Roger C. Wilson: Authority, leadership, and concern (Swarthmore lecture), 1949, pp. 15, 18-9.
Serving God in Addressing Poverty and Unemployment
In practice we find that divine leading is inseparable from a righteous adjustment of our lives to our mundane surroundings, and especially to the lives of others. Experience has shown that we cannot draw a line between religious and secular affairs. The service of God may be found in seeking work for the workless and in searching for the underlying causes of poverty and unemployment as much as in preaching the Gospel in England or broad.
Shipley N. Brayshaw: Unemployment and plenty (Swarthmore lecture), 1933, pp. 118-9.
Larger Measure of Liberty
We have thought of the widespread exploitation of economically underdeveloped peoples, and of those industrial and other workers who are also exploited and heavily burdened.
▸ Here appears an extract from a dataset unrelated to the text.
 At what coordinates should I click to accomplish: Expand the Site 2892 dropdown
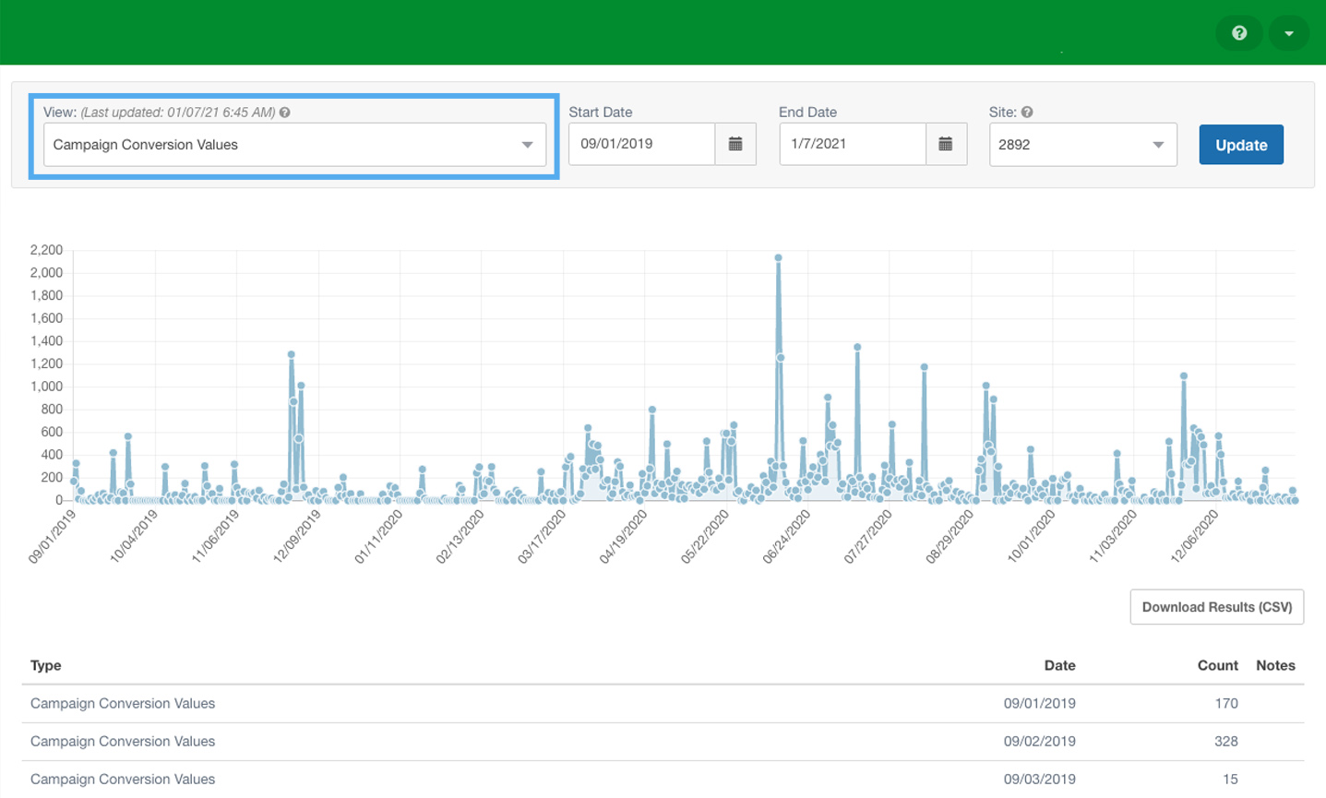(x=1082, y=145)
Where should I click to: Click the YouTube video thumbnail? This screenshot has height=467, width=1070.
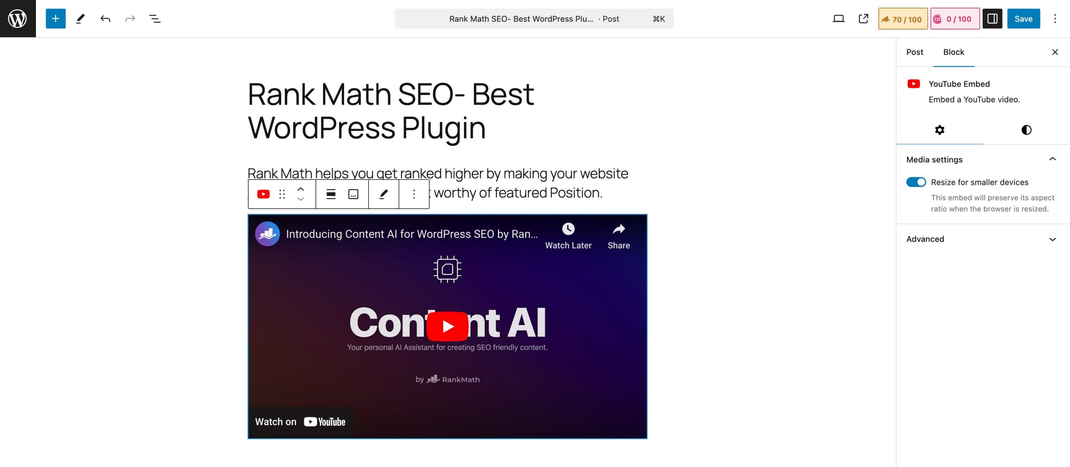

We must therefore work for a larger measure of liberty in political and economic life. For not only is this at the heart of the Christian message, but we have seen that peace stands on a precarious footing so long as there is unrelieved poverty and subjection. Subjection, poverty, injustice and war are closely allied. This situation demands sweeping political and economic changes; and we are convinced that the hope of freedom does not lie in violence, which is at its root immoral, but in such changes as may be brought about by fellowship and mutual service.